Procès Abbas Kayonga: la cour militaire de Bukavu rejette plusieurs requêtes de la défense

La cour militaire de Bukavu (Sud-Kivu) a rejeté mardi 27 décembre plusieurs requêtes des avocats des prévenus poursuivis dans le cadre du procès Abbas Kayonga, cet ex-chef de la lutte anti-fraude minière au Sud-Kivu, jugé notamment «pour manquements graves», en troublant l’ordre public dans la ville de Bukavu.

Deux requêtes avaient été introduites par les avocats des prévenus pour réclamer notamment la mise en liberté provisoire de deux prévenus, parmi lesquels le commissaire supérieur de la police  chargé de l’unité de la garde au sein du commissariat de la police au Sud-Kivu.

La cour a jugé non fondées les deux requêtes de la défense. Cette dernière avait également demandé à la cour militaire de Bukavu de se déclarer « incompétente » à juger tous les prévenus civils mis en cause dans cette affaire et de confier leurs dossiers aux tribunaux civils.

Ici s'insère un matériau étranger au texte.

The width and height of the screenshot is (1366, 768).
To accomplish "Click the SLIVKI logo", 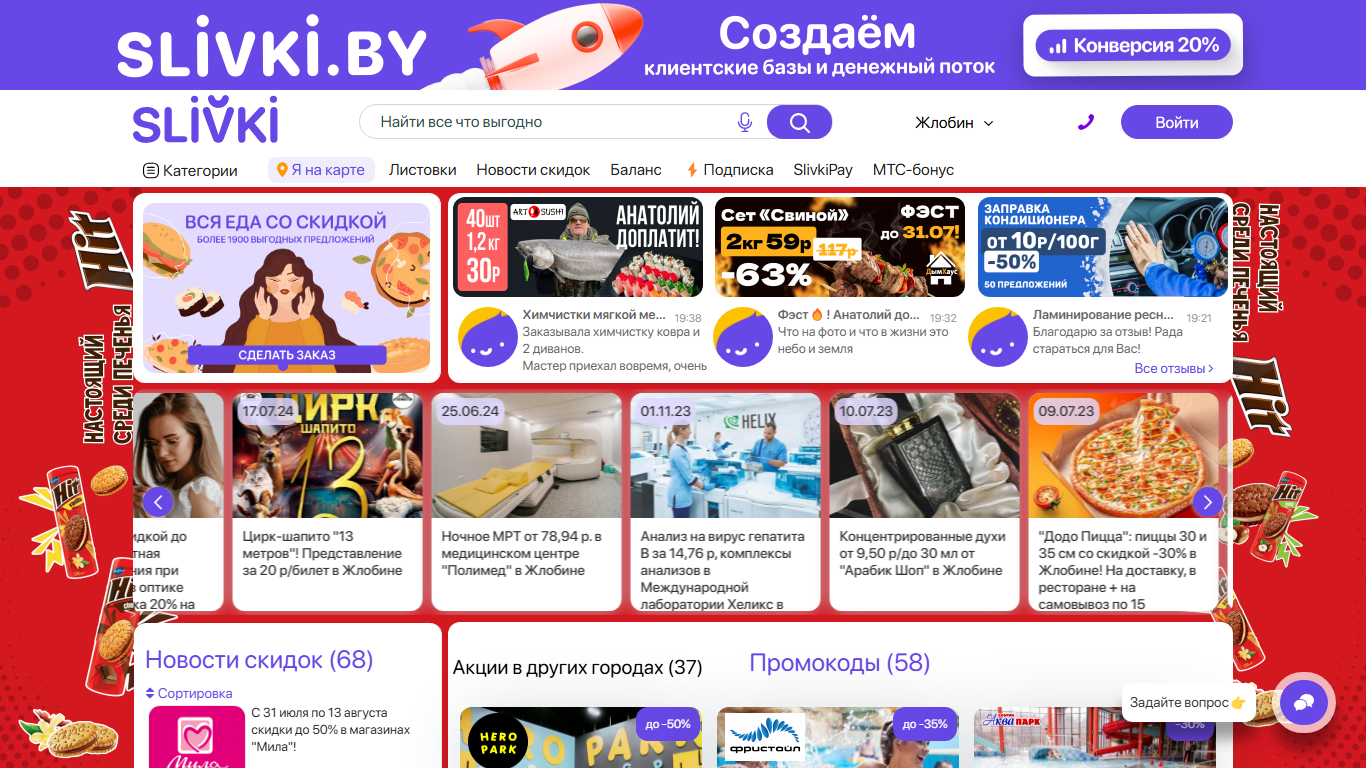I will [206, 122].
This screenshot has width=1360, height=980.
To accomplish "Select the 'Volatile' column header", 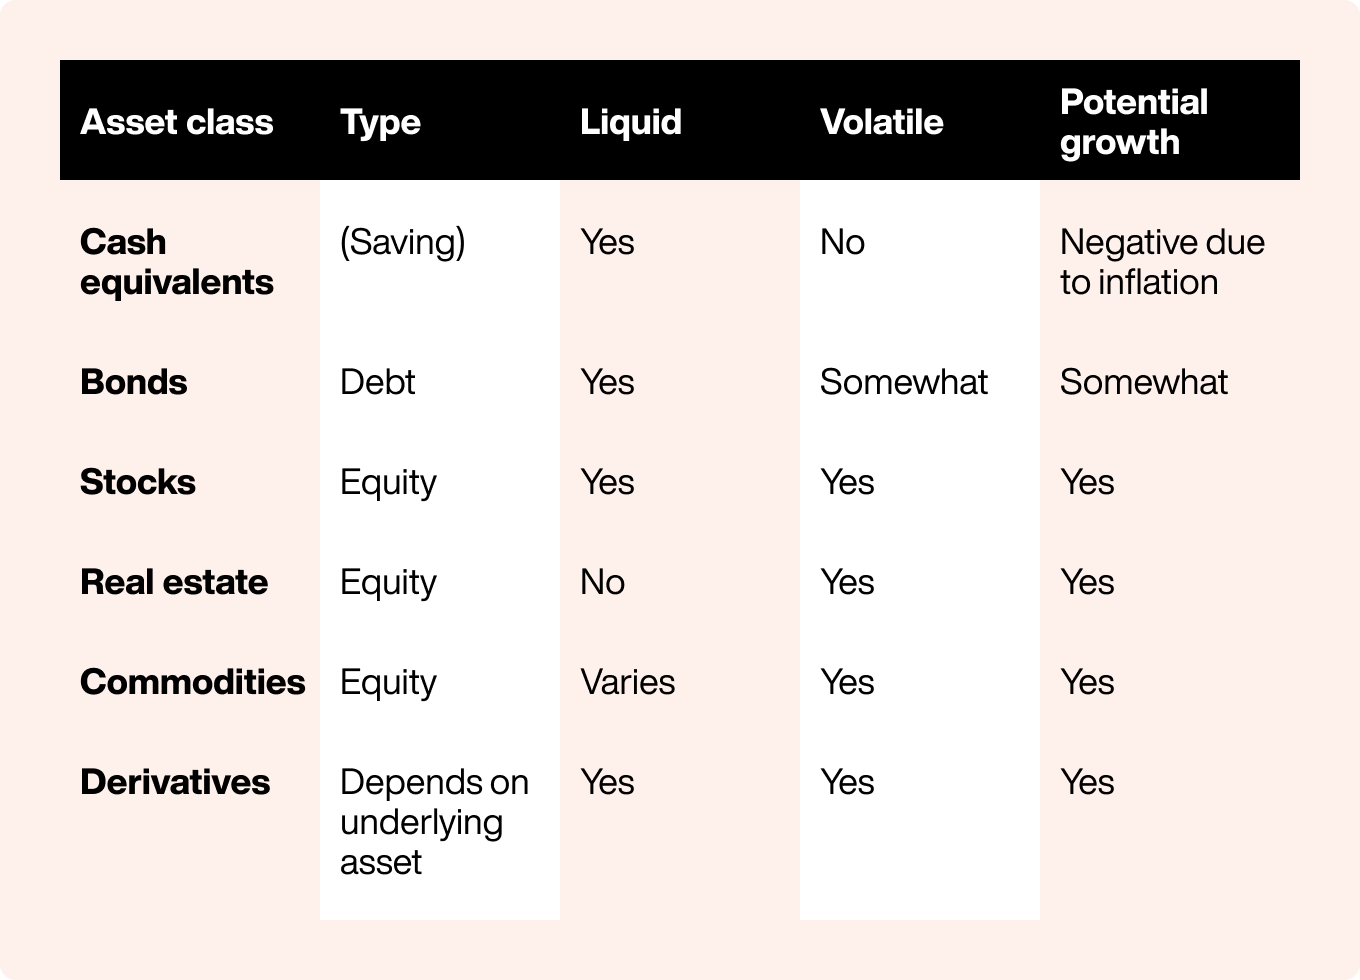I will tap(882, 122).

Mais le ministère civil a répliqué que la cour militaire avait cette compétence, dans la mesure où les civils mis en cause sont poursuivis pour détention illégale d’armes, assassinats et mouvement insurrectionnel.

La défense avait également requis le rejet des procès-verbaux établis le 5, le 6 et le 7 novembre dernier lors de l’arrestation des prévenus, rappelant que la cour avait déjà évoqué leur inexistence lors de la procédure de flagrance initiée au départ au tribunal militaire de garnison. Elle a en outre réclamé que le Sud-Kivu, personne morale dans ce procès,  soit représentée par une personne physique  mandatée par le gouverneur pour défendre les préjudices causées à la province.

Sur ces deux préoccupations, la cour a renvoyé l’affaire à vendredi prochain.

Au total, trente personnes, dont l’ancien officier des forces armées de la RDC (FARDC) Abbas Kayonga, sont poursuivies par la justice militaire «pour manquements graves», en troublant l’ordre public dans la ville de Bukavu à l’aube du dimanche 5 novembre.

Les agents de l’ordre avaient été dépêchés au domicile de M. Kayonga, qui venait d’être suspendu le 2 novembre par le gouverneur Claude Nyamugabo, pour tracasseries. Et des tirs avaient été entendus lors de cette opération, provoquant la panique dans la ville.